Le sésame de la naturalisation
Pour beaucoup de ces professionnels de santé syriens, l’évolution est salutaire: elle leur permet de soigner les leurs et de lever «le fardeau sur leurs frères turcs». Mais cela génère aussi parfois des frustrations et un sentiment de déclassement. «Ça fait vingt-sept ans que je suis ORL. Pour travailler ici, j’ai dû réviser la médecine générale et la pédiatrie», explique le Dr Matasem Karabilou. «Moi, je suis gynécologue obstétricien, mais ici, je peux seulement examiner et prescrire, mais pas pratiquer d’accouchements. Ça me donne l’impression d’être un simple employé, confie le Dr Omar al-Mustafa, 44 ans, arrivé d’Alep fin 2015. L’UE et la Turquie font les choses à moitié. Il faut créer des cliniques spécialisées pour que nous puissions exercer en tant que spécialistes!» s’emporte-t-il.

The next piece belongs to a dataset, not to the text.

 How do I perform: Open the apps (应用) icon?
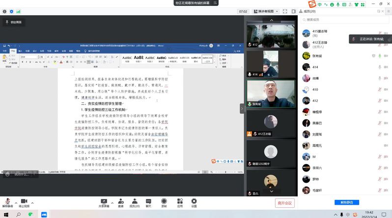tap(180, 201)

Mais grâce à des facilités de passage et à sa nationalité turque récemment acquise, Omar al-Mustafa se rend en Syrie le week-end pour travailler dans la ville frontalière d’Azaz. Pour beaucoup, l’apprentissage de la langue et la naturalisation, accélérée pour les personnels qualifiés (40.000 Syriens ont été naturalisés à ce jour dans le pays), dessinent pourtant les contours d’un avenir en Turquie. Au centre Tekstilkent, la quasi-totalité des praticiens l’ont obtenue. «La naturalisation a changé ma vie. J’apprends le turc pour m’intégrer, explique Ela Nasif, obstétricienne. Je me sens plus stable et à même d’évoluer ici.»
«L’expérience montre qu’un réfugié met en moyenne quinze ans à décider ce qu’il va faire de son avenir»

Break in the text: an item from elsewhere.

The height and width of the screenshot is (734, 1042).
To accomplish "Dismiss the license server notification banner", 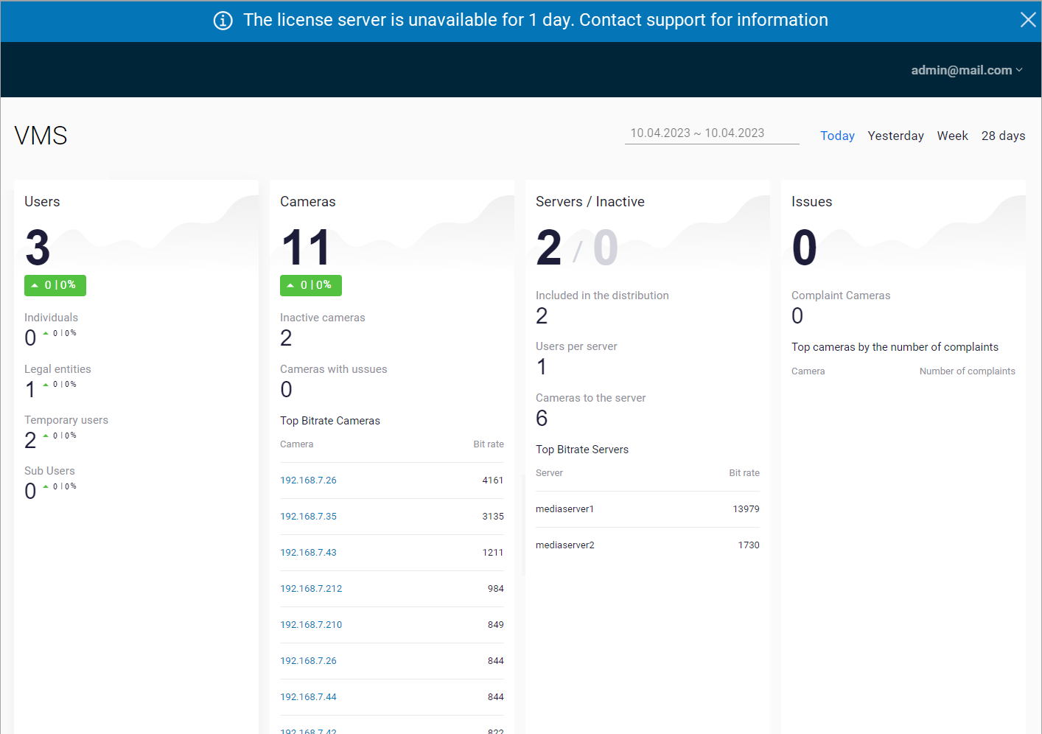I will tap(1027, 20).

Christian Berger, chef de la délégation européenne en Turquie
Après avoir passé des années, s’être «reconstruit», avoir eu des enfants en Turquie, ou les y avoir parfois scolarisés, de moins en moins de Syriens se voient à court terme rentrer, sinon dans leur ville, du moins dans leur pays d’origine. «Selon des études, 80 % d’entre eux ne veulent pas rentrer même si la sécurité est rétablie et 65 % ne veulent pas aller dans un autre pays que la Turquie», rapporte Inanç Sögüt, directeur de projet au ministère de la Santé. Les Syriens de Turquie ne veulent d’ailleurs plus être appelés «réfugiés»: Ankara et Bruxelles les appellent des «guests», des invités. «Mon avenir est ici, assure Adnan Abdou el-Mohamed. C’est une zone frontalière, nous partageons une histoire commune.» Firas Zatari, lui, se veut pragmatique: «Je suis un homme d’affaires. Je vis là où j’ai un business. Si la guerre finit demain, j’ouvrirai une usine là -bas et je garderai les deux.»

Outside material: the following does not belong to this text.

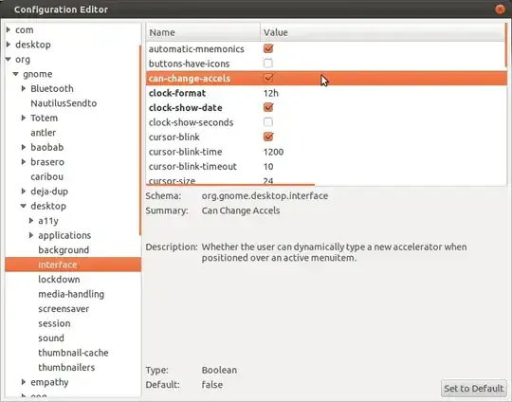Expand the deja-dup node arrow
The image size is (512, 402).
[x=24, y=192]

«L’expérience montre qu’un réfugié met en moyenne quinze ans à décider ce qu’il va faire de son avenir, précise Christian Berger, chef de la délégation européenne en Turquie. Nous reconnaissons l’effort considérable d’accueil du gouvernement et des populations turques, mais il faut trouver une solution politique en Syrie pour s’attaquer aux racines du problème.» En attendant, les conditions d’un retour massif sont loin d’être réunies alors que plane la menace d’une offensive sur la province limitrophe d’Idlib où vivent plus de trois millions de personnes, et un nouvel afflux massif de réfugiés dans la région de Gaziantep, aux premières loges.